Zara owner Inditex has revealed slower sales growth at the start of its crucial Christmas shopping season, despite strong demand for its autumn and winter ranges.
The Spanish fast fashion giant reported a 10.5% rise in sales on a constant currency basis in the first nine months of 2024, but this was lower than expected in the market and the firm added that growth had slowed to 9% in the five weeks to December 9.
This compares with a 14% jump in sales at this stage a year earlier.
Shares in the European-listed firm fell 6% in Wednesday morning trading, although some of this was also thought to be a result of profit-taking after recent strong gains.
Inditex said its latest collections had been “very well received” by shoppers.
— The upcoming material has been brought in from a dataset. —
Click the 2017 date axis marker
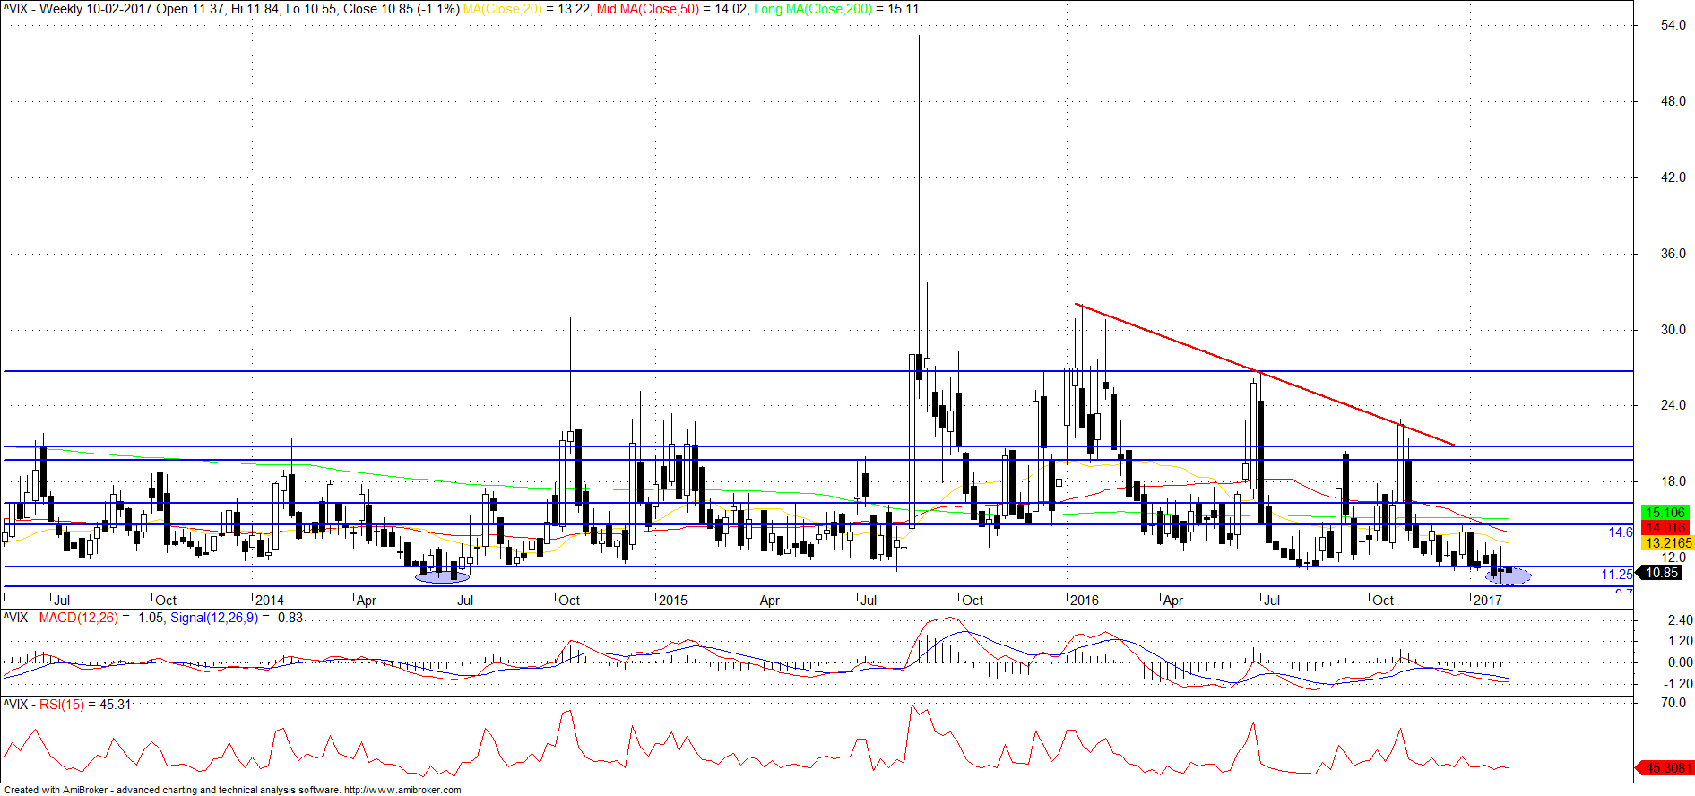1695x796 pixels. point(1487,601)
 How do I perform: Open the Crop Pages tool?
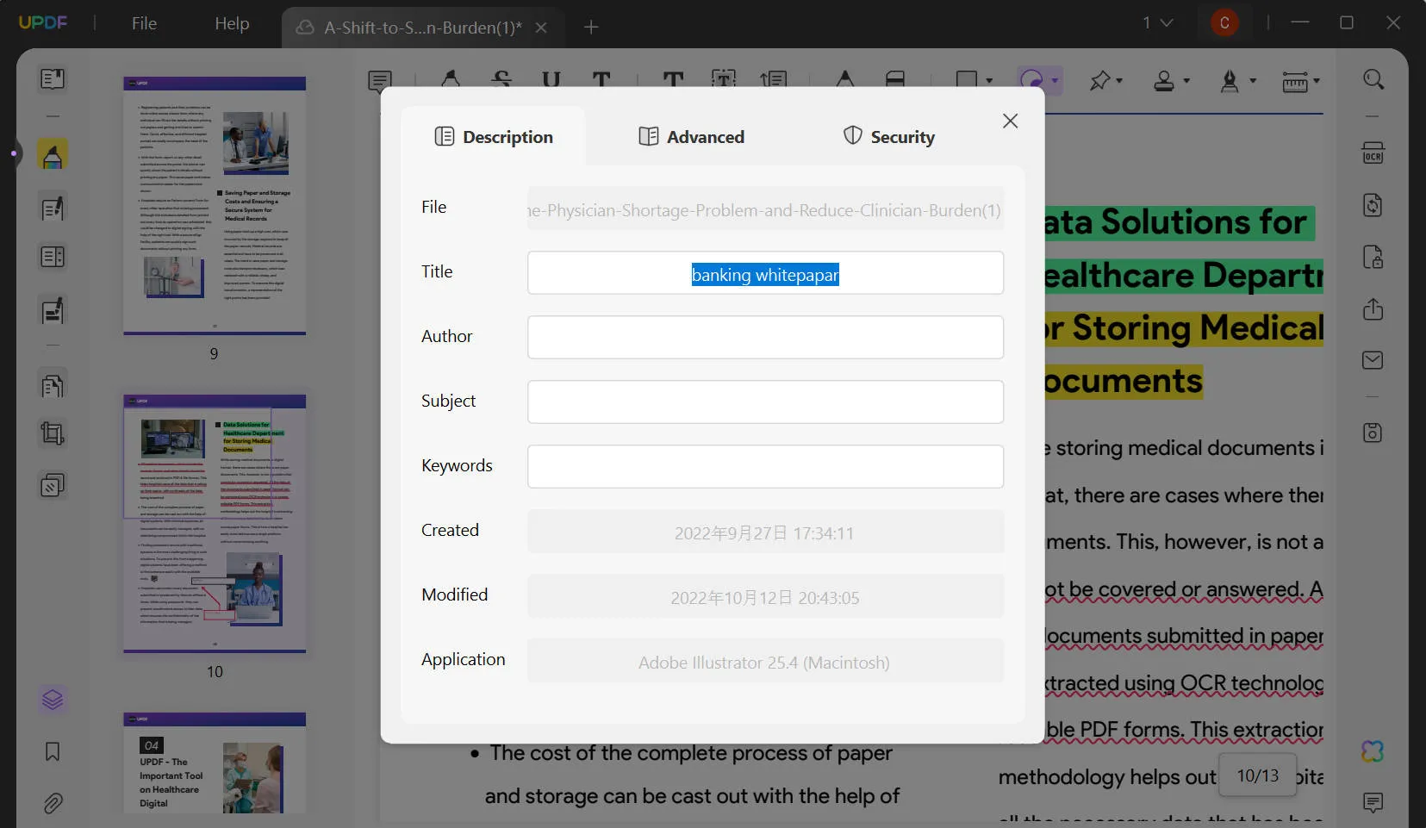[53, 433]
Its pre-tax profits lifted 9.9% to 5.8 billion euros (£4.8 billion) in the nine months as it shrugged off costs and weather woes that hit some high street rivals.
H&M warned in September that it would not meet its profitability target this year after a weather hit to sales and amid cost pressures.
Inditex said nine-month sales grew across all its brands, which also includes Massimo Dutti, Pull & Bear, Bershka and Stradivarius.
Inditex said it “continues to see strong growth opportunities”.
It added: “Our key priorities are to continually improve the fashion proposition, to enhance the customer experience, to increase our focus on sustainability and to preserve the talent and commitment of our people.
“Prioritising these areas will drive long-term growth.”